Kontras.co.id — Masyarakat kini tidak perlu lagi terlalu khawatir terhadap risiko sertipikat tanah rusak atau hilang. Transformasi layanan pertanahan melalui Sertipikat Elektronik memberikan alternatif penyimpanan digital yang membuat data kepemilikan tanah tetap tersimpan dengan aman.
Sertipikat tanah selama ini menjadi salah satu dokumen penting sebagai bukti kepemilikan atau hak atas tanah. Dokumen tersebut tentu harus dijaga karena kerusakan maupun kehilangan dapat menimbulkan persoalan administratif bagi pemegang hak.
Namun, kehadiran Sertipikat Elektronik menghadirkan sistem penyimpanan yang lebih praktis. Data sertipikat tidak hanya bergantung pada dokumen fisik, tetapi juga tersimpan secara digital dalam sistem pertanahan.
Direktur Jenderal Penetapan Hak dan Pendaftaran Tanah (Dirjen PHPT) Asnaedi menjelaskan, data Sertipikat Elektronik milik masyarakat disimpan dalam brankas elektronik yang terhubung dengan akun masing-masing pemegang hak.
Penyimpanan tersebut dapat diakses melalui aplikasi Sentuh Tanahku. Dengan sistem ini, masyarakat memiliki akses terhadap data sertipikat secara digital tanpa harus selalu bergantung pada keberadaan dokumen fisik.
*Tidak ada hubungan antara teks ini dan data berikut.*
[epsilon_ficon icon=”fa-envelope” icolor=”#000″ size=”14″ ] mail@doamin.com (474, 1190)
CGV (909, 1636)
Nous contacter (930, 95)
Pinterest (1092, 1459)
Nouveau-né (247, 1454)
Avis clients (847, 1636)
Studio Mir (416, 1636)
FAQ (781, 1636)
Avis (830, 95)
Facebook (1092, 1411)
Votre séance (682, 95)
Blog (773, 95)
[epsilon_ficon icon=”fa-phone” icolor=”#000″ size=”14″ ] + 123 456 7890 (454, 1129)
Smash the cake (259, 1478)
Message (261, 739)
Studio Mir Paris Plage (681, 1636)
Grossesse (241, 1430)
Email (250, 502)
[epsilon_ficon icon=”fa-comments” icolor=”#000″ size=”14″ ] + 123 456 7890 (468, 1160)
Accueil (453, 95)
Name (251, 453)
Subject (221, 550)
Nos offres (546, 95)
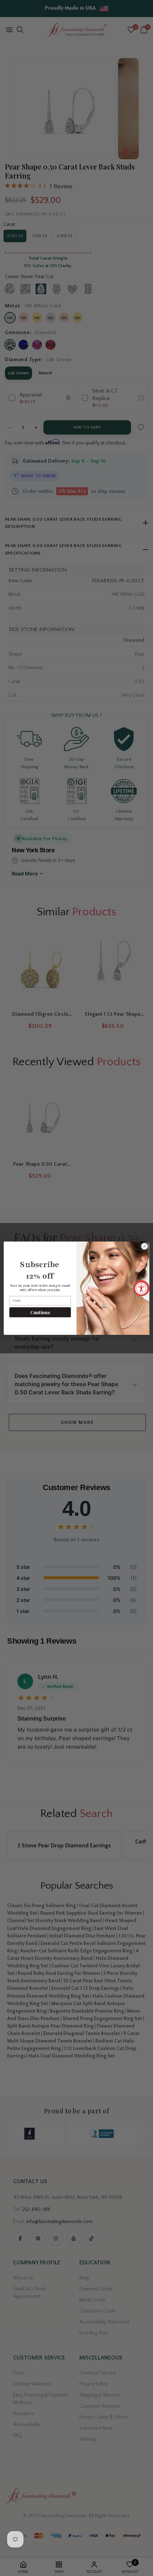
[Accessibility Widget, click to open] (141, 1288)
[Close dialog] (144, 1246)
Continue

Digitalisasi sertipikat juga menjadi bagian dari upaya pemerintah meningkatkan kualitas layanan pertanahan agar semakin aman, mudah, dan sesuai dengan perkembangan teknologi. Masyarakat pun diharapkan dapat memanfaatkan fasilitas digital tersebut untuk mengakses informasi pertanahan yang dimiliki.
Dengan adanya brankas elektronik, risiko kehilangan atau kerusakan dokumen secara fisik dapat diminimalkan. Meski demikian, masyarakat tetap perlu menjaga keamanan akun dan akses digital yang digunakan untuk mengakses data Sertipikat Elektronik.